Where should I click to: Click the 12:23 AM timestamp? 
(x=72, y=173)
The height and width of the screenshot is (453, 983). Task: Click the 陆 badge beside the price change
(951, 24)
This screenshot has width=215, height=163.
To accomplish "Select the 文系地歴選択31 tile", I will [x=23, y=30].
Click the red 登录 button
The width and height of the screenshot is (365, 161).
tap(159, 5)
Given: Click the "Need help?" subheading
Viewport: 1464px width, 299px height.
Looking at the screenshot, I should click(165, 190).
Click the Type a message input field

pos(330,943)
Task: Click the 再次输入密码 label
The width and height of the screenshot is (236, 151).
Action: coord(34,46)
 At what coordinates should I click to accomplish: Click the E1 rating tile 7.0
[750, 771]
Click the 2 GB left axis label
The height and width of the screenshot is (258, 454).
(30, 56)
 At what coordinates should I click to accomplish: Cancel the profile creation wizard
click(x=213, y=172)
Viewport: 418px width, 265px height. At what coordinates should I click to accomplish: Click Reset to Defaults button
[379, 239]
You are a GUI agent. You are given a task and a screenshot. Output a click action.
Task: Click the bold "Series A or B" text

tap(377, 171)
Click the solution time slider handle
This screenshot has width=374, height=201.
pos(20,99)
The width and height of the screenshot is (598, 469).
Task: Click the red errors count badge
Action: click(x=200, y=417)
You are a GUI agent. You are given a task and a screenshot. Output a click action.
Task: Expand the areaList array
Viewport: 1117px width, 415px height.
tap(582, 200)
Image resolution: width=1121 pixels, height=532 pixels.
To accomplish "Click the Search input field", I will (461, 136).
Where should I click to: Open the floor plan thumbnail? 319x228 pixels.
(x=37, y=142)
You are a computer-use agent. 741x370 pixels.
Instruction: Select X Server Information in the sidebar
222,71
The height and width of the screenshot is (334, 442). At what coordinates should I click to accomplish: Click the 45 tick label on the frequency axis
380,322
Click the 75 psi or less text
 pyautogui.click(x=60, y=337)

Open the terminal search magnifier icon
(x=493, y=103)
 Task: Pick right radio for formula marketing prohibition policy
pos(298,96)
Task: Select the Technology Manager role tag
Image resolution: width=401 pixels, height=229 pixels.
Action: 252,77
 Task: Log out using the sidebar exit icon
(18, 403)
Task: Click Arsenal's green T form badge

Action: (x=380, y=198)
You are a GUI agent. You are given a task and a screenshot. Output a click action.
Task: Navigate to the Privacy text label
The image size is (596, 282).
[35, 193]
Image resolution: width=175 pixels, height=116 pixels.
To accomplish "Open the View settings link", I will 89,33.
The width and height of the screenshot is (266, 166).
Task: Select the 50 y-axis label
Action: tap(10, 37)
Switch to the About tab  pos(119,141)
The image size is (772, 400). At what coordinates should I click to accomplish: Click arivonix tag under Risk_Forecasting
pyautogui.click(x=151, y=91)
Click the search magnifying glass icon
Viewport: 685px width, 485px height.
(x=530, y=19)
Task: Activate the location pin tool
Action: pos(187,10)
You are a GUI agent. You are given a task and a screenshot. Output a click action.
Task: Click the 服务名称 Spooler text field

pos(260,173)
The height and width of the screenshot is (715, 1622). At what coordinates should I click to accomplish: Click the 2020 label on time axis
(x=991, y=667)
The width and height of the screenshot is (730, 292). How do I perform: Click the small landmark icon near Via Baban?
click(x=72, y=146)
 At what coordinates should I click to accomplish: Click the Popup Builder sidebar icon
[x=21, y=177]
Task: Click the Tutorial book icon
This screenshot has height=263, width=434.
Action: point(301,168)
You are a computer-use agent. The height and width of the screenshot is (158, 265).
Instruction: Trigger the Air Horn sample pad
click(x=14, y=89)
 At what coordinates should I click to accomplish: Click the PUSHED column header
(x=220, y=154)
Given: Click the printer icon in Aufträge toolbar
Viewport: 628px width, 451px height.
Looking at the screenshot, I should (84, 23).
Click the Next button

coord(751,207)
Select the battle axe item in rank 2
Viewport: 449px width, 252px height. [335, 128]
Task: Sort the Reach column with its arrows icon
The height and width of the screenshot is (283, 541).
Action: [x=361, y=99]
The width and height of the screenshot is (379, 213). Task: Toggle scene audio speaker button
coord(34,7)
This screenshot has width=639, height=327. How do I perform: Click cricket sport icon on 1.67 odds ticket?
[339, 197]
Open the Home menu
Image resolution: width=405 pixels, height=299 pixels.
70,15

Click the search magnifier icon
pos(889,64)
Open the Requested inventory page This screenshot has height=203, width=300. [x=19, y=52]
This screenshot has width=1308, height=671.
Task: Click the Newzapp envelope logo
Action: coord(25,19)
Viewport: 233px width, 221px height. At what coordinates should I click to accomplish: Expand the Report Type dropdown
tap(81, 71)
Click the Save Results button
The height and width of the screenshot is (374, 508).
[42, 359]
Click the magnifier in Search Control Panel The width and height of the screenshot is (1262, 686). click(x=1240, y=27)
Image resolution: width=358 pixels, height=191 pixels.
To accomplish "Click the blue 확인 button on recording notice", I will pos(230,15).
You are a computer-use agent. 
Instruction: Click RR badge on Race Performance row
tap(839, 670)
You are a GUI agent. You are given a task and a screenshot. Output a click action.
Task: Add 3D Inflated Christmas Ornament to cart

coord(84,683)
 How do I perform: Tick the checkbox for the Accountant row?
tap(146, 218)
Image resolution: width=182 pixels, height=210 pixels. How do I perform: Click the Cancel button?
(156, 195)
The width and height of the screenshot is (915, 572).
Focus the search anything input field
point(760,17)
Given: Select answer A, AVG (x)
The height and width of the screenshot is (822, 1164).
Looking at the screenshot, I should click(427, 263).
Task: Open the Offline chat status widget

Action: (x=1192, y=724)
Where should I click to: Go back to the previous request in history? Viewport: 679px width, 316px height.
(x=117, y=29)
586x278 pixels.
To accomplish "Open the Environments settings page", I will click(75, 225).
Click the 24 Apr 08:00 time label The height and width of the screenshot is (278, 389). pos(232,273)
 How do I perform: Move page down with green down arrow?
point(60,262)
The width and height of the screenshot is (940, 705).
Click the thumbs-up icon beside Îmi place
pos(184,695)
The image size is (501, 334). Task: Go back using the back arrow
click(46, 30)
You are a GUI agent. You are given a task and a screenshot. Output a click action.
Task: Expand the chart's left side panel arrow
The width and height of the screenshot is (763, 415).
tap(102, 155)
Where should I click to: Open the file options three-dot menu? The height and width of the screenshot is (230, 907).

◆ ◆ ◆ ◆ ◆ ◆ ◆

> _Work item_
Show, from the listing above, every line holding the word "computer".

> _Reply to the exercise_
You are a computer-use agent. 741x370 pixels.
You are a computer-use agent. The height and width of the screenshot is (158, 265).
You are a computer-use agent. 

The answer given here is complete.